A couple of weeks back, I was reminded of two things. First, why I do some of the “work” I do for CEF. (I use quotations because it’s hard to consider it work when you really like all the people you deal with all the time with CEF and our various partners). Second, I’m convinced that generations following mine will do more good and make more progress towards social justice than mine did. A tough admission for a Boomer as we often like to believe we are the last generation of change. The Summer of Love, draft resistance, Silent Spring and the beginning of the environmental movement, and all that. And yet here we are on the brink of climate disaster, we have political chaos in the US and elsewhere, to say nothing of the rampant violence and refugee crises’ that are washing over the world.
I attended two events that focused my mind in the way I mentioned. The first was WE Day in Vancouver. CEF has funded a number of projects through WE (formerly Free the Children) with great results. We get invited to WE Day in Vancouver as a result, and get to exult with the thousands of young people excited to be part of a movement to change people’s lives in Canada and around the world. I admit I can only last 2 hours as the energy in the arena is overwhelming. But in that time, in a way I don’t recognize, I see that change can happen. That kids can be engaged to care about what happens to others. Here, and in other places. To understand that your neighbour is as much the person next door and down the street as it is the girl in Ethiopia who wants to go to school. It’s a highly successful model that looks like it has lots of legs, and good for them!
The second event was interestingly even more reassuring. If you read our blog at all you will know about our great partner, KIDS, (Kids international Development Society) that does so much fantastic work in Cambodia. I love KIDS and like to attend their fundraising dinner in Nanaimo in the fall every year. KIDS has attracted lots of wonderful people to their cause, particularly in Nanaimo, but it is an eight year old girl who has stolen my heart and the show the last two years.

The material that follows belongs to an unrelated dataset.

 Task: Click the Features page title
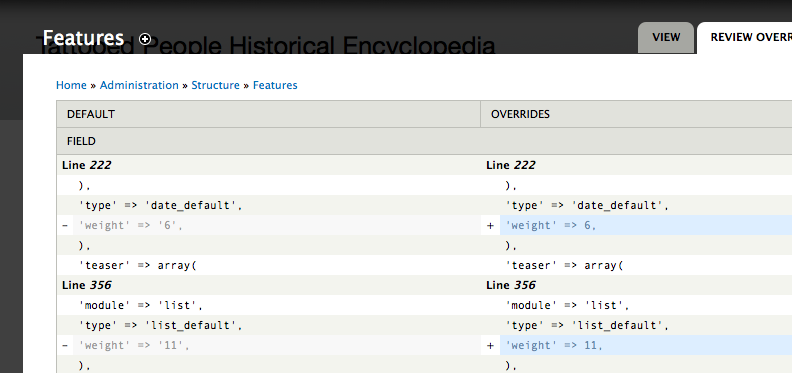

Sumalee is 8. She is of Thai/Canadian/British/Polynesian heritage and was born in Nanaimo and adopted by a wonderful couple there. She is marvelously dedicated to KIDS and to helping others, and can raise money like a slot machine. Sumalee spends her summers creating handmade Christmas cards (all the time playing Christmas carols in July!! And driving her folks nuts), which she then sells (hundreds of them) to help support programs for kids in Cambodia. She has a pen pal who she corresponds with. She has parties that raise money. And she has given the keynote talk at the KIDS function for the last two years. And brought the house down both years.
Imagine the 8-year-old, standing on a chair behind a lectern, giving a talk about her recipe for being a Global Citizen. I am assured by her mother that she has written this herself. She has the audience wrapt in a way I have only seen a few speakers do at a fundraiser. Paraphrasing her “recipe” is this:
A) understand what you are interested in seeing happen in the world: girls going to school, clean water, families able to support themselves. OK, got that?
B) what are you passionate about doing in the world? Singing? Art? Dancing? Hosting parties?
Whatever it is, take B and use it to support A. And voila. You are a Global Citizen. And imagine the 8-year-old making us laugh and sigh and then we give her a standing ovation.